Henry said to Newell—and he was actually moving his puffy white hands like he was digging, and Miss Sophia happened to be wringing out the mop nearby and listened—“I was looking for you at the Corral last night. Did you stay home?”
“Oh no,” Newell said, “I went out,” and told the story of what he had done, and Miss Sophia was nodding as he told the story of the big hunk in the Blacksmith’s bar. All the men in the Blacksmith’s bar were big hunks as far as Miss Sophia was concerned. She walked by there, in the way that she walked by many places, and at Blacksmith’s men were hanging all out the doors all hours of the day and night. So she was hardly surprised Newell would go there and do what he had done, find a complete stranger and have sex with him right in the bar. Miss Sophia had seen this kind of thing happen very often in that bar and in other bars. But neither was she surprised when Henry Carlton became instantly jealous. Henry’s brow furrowed and he started to grind his jaw. “We never go to Blacksmith’s. You must have been drunk.”
“No, I didn’t have that much to drink.”
“You knew I was waiting for you.”
“No, I didn’t.”
“You liar. You know I’m always at the Corral waiting for you. And you went to Blacksmith’s and sucked somebody’s cock. Jesus.”
“Henry, you do it all the time.”
He fell silent, staring fixedly into the glass counter. “Who was it?”
“Some old man.”
“Old?”
“Not as old as you are. But really nice. He was really nice.”
“You sucked his dick out in the middle of the bar?”
“I sure did.”
“You’re trash,” Henry shook his head. “I guess I ought to remember that. You’re exactly the kind of trash that comes here from Alabama.”
“You do the same thing in the bathroom nearly every night we go out.”
“Well, at least, I’m in the bathroom.”
Newell shrugged. He was writing the prices on the stickers for the new magazines like Cock Lust, Babes Away, Mama’s Got More, and Big Juicy, for the corner with the big-breasted-women magazines that Miss Sophia found to be distasteful, though she cleaned that part of the store as carefully as any other.
“Alabama is a very nice state,” Miss Sophia said, “though it was not one of the original thirteen colonies of the United States.”
“That’s right,” Newell said, “there’s nothing wrong with coming from Alabama, is there, Miss Sophia? You tell him.”
But she already had. Henry Carlton was giving her such an ugly look, too, as though she were not welcome, when she knew perfectly well that she was, because she worked here, after all, and she had been working here for many years, so many years that really, she had no idea of the number, or when she had started the job, who had been the president at the time, or any of the questions they would use to interrogate her when they took her in, and this confused her, but the mop handle was heavy in her hand and it led her back to the floor, where she started mopping again, saying, “Franklin Roosevelt was the president,” she said, “when I started working here. Franklin Delaney Roosevelt.”

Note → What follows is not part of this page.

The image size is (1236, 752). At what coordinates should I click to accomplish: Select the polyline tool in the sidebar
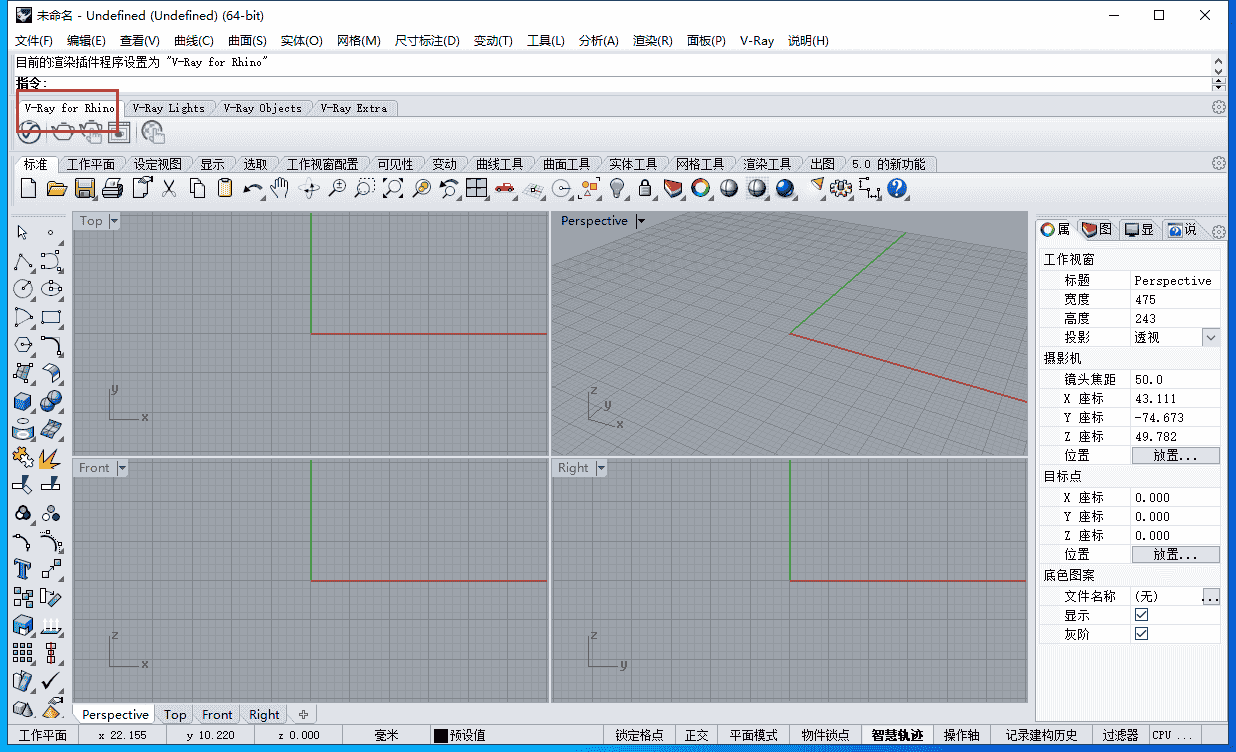pos(21,262)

They were laughing, but she knew what she knew.
“That was the year I was Queen of Carnival,” she said.
They could think what they liked. Newell said, though, and she listened because she had already started to like him, “Miss Sophia, it don’t seem like you could be old enough to have worked here all the way since then.”
She was walking the mop bucket across the store to the novelties section, which would have to be dusted soon. “I’m older than I look. It’s been that way all my life.”
Henry Carlton left the store, but she had the feeling she would be seeing him again. He was one of them that looked at the ground while he walked, nearly slumped over. You had to have misgivings about a man like that, Miss Sophia thought.
Sometimes she could see the future, sometimes she only thought she could. That night, looking across the store at Newell, so pretty in his blue sweater, that nice neck rising out of the collar so touchable, she had the feeling something was coming. She had the feeling Newell was coming onto the night shift to bring a change.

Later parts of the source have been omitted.